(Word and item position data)
^^^^^^^^

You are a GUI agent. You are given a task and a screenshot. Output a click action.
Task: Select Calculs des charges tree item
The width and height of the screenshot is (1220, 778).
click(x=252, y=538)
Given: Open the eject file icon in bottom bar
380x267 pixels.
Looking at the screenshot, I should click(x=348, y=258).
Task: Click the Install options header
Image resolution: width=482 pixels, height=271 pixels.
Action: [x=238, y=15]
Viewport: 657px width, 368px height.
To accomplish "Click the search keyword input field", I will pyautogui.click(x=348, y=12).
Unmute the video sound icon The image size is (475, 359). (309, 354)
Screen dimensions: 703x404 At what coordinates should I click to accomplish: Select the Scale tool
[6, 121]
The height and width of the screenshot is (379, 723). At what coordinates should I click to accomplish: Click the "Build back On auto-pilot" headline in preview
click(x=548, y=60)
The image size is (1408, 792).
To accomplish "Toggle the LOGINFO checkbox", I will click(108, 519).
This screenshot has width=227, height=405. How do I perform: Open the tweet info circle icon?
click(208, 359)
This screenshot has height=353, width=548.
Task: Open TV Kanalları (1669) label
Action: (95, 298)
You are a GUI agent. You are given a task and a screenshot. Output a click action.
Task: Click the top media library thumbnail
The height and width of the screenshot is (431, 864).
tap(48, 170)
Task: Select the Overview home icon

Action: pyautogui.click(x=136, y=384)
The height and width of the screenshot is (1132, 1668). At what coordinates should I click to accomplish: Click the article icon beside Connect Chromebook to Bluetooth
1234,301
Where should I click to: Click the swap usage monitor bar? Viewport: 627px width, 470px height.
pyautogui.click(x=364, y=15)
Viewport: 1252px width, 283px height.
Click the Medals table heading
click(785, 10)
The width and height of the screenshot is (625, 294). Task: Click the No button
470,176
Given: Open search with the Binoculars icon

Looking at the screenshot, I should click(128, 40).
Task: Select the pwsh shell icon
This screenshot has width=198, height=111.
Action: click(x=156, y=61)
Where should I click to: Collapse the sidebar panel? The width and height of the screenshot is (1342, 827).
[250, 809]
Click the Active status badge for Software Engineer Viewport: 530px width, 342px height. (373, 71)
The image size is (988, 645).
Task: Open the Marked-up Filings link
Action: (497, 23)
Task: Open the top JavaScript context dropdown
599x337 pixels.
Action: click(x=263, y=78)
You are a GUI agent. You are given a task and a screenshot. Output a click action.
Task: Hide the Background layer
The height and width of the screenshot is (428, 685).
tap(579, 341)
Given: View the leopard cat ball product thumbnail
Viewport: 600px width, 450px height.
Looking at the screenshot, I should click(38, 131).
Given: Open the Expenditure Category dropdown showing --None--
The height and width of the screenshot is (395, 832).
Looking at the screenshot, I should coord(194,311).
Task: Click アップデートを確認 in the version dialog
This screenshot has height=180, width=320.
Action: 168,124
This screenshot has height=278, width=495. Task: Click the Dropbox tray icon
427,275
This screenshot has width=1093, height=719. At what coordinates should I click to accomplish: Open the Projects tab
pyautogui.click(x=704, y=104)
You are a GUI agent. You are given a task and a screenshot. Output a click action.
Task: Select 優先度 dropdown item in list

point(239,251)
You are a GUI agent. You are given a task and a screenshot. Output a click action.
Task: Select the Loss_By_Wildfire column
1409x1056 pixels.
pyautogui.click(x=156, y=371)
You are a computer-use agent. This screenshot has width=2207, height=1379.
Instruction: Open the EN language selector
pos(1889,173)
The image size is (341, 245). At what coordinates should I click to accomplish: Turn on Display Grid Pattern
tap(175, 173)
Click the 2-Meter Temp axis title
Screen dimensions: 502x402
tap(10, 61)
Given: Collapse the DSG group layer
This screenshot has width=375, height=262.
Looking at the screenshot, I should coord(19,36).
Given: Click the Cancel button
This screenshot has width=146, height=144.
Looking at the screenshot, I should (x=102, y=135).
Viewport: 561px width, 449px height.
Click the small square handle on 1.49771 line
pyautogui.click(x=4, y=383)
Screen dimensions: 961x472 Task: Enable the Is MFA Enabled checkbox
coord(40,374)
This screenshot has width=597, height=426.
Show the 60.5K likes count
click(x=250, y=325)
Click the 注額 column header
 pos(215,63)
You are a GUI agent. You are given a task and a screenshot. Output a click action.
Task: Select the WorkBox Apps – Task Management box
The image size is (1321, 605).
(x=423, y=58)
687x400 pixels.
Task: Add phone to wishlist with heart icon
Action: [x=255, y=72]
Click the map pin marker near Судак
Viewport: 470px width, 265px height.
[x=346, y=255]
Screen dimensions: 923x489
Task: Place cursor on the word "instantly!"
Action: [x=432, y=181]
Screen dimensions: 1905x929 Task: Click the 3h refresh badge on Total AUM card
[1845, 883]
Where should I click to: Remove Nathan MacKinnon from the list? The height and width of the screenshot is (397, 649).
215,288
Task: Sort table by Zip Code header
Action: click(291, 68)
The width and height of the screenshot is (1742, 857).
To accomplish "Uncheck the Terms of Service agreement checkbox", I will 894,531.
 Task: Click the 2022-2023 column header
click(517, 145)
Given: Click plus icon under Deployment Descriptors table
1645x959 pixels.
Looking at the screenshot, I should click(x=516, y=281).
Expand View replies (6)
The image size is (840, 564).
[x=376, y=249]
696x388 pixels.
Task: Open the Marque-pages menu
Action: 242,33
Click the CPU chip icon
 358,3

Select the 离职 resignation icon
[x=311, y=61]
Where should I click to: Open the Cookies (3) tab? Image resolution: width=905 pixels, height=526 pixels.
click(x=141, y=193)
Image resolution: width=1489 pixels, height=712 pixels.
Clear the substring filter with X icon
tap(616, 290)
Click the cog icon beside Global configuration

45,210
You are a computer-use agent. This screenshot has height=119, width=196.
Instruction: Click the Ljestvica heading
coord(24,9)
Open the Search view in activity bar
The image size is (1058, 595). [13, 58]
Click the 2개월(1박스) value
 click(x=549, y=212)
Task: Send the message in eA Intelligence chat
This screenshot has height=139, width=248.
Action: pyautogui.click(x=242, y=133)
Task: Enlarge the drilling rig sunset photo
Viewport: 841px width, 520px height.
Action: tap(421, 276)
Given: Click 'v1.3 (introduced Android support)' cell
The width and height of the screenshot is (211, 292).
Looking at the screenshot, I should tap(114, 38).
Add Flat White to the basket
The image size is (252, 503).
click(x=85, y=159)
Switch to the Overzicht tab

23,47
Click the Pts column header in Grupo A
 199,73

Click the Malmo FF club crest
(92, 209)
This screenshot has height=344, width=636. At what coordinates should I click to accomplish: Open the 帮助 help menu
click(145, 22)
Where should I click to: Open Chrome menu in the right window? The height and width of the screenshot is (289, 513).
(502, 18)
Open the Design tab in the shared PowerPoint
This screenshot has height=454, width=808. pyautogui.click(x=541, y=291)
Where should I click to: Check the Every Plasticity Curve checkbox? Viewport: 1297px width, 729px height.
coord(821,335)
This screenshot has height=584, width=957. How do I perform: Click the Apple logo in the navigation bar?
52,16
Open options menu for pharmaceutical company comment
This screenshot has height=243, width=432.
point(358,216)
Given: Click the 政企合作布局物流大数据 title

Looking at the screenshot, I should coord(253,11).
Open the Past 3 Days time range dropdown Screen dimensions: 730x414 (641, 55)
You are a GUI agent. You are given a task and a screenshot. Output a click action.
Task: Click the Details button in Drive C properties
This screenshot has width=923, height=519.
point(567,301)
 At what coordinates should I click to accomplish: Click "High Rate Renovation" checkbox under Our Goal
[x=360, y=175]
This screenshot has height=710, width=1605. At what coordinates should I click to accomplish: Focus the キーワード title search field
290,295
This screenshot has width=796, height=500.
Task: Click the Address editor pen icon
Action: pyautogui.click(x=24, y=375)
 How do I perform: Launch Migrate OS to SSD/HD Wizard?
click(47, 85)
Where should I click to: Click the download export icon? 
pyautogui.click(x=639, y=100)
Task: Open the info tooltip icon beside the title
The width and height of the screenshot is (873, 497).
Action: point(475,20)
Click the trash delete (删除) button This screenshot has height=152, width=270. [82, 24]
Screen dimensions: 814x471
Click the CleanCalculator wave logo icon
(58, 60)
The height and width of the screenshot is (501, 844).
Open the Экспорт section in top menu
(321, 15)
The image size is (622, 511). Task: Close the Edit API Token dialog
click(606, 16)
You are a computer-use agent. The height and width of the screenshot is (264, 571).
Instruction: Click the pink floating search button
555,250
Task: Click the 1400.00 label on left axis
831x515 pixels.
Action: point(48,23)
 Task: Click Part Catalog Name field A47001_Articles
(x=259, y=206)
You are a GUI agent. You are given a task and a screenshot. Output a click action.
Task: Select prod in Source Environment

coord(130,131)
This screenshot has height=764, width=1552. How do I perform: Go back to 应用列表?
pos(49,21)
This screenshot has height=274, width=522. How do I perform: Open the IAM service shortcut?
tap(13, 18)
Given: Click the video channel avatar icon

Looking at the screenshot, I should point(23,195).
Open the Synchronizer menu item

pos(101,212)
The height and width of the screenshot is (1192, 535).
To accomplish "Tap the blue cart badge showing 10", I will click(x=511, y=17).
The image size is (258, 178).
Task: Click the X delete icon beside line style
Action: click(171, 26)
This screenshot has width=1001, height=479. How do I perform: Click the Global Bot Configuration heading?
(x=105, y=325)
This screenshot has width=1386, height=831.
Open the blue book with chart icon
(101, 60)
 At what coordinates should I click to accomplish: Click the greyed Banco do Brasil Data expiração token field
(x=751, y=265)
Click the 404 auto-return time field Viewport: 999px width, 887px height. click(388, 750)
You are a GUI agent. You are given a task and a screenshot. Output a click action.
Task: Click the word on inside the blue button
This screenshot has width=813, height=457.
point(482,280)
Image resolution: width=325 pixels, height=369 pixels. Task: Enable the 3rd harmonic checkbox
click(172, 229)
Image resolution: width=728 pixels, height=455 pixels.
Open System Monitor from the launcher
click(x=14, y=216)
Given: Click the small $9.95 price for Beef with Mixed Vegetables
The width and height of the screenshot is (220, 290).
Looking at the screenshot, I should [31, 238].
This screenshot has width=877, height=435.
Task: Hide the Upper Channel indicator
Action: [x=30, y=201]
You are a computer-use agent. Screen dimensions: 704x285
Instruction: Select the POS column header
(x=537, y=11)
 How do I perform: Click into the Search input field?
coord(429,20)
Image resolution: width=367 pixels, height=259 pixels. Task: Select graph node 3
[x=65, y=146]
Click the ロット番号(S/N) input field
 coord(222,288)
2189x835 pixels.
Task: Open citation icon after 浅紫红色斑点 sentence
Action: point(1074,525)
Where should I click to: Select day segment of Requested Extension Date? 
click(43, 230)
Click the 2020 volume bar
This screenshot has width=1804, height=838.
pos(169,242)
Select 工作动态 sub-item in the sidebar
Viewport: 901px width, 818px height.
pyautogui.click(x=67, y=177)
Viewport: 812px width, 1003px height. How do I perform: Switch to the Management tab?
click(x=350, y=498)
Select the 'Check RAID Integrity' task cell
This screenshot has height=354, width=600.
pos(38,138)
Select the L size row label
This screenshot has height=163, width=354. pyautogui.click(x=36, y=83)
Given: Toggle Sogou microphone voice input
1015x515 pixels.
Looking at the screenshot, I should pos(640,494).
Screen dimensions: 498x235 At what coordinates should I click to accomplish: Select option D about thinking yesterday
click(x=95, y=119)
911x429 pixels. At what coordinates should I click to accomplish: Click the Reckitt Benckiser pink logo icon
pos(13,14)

^^^^^^^^

▸ Task objective
Reproduce the lines of the material above without any changes, beginning with the line that contains "Task: Open the info" and continuing through the line that contains "Click the 404", with both of those lines included.

▸ Problem solution
Task: Open the info tooltip icon beside the title
The width and height of the screenshot is (873, 497).
Action: point(475,20)
Click the trash delete (删除) button This screenshot has height=152, width=270. [82, 24]
Screen dimensions: 814x471
Click the CleanCalculator wave logo icon
(58, 60)
The height and width of the screenshot is (501, 844).
Open the Экспорт section in top menu
(321, 15)
The image size is (622, 511). Task: Close the Edit API Token dialog
click(606, 16)
You are a computer-use agent. The height and width of the screenshot is (264, 571).
Instruction: Click the pink floating search button
555,250
Task: Click the 1400.00 label on left axis
831x515 pixels.
Action: point(48,23)
 Task: Click Part Catalog Name field A47001_Articles
(x=259, y=206)
You are a GUI agent. You are given a task and a screenshot. Output a click action.
Task: Select prod in Source Environment

coord(130,131)
This screenshot has height=764, width=1552. How do I perform: Go back to 应用列表?
pos(49,21)
This screenshot has height=274, width=522. How do I perform: Open the IAM service shortcut?
tap(13, 18)
Given: Click the video channel avatar icon

Looking at the screenshot, I should point(23,195).
Open the Synchronizer menu item

pos(101,212)
The height and width of the screenshot is (1192, 535).
To accomplish "Tap the blue cart badge showing 10", I will click(x=511, y=17).
The image size is (258, 178).
Task: Click the X delete icon beside line style
Action: click(171, 26)
This screenshot has width=1001, height=479. How do I perform: Click the Global Bot Configuration heading?
(x=105, y=325)
This screenshot has width=1386, height=831.
Open the blue book with chart icon
(101, 60)
 At what coordinates should I click to accomplish: Click the greyed Banco do Brasil Data expiração token field
(x=751, y=265)
Click the 404 auto-return time field Viewport: 999px width, 887px height. click(388, 750)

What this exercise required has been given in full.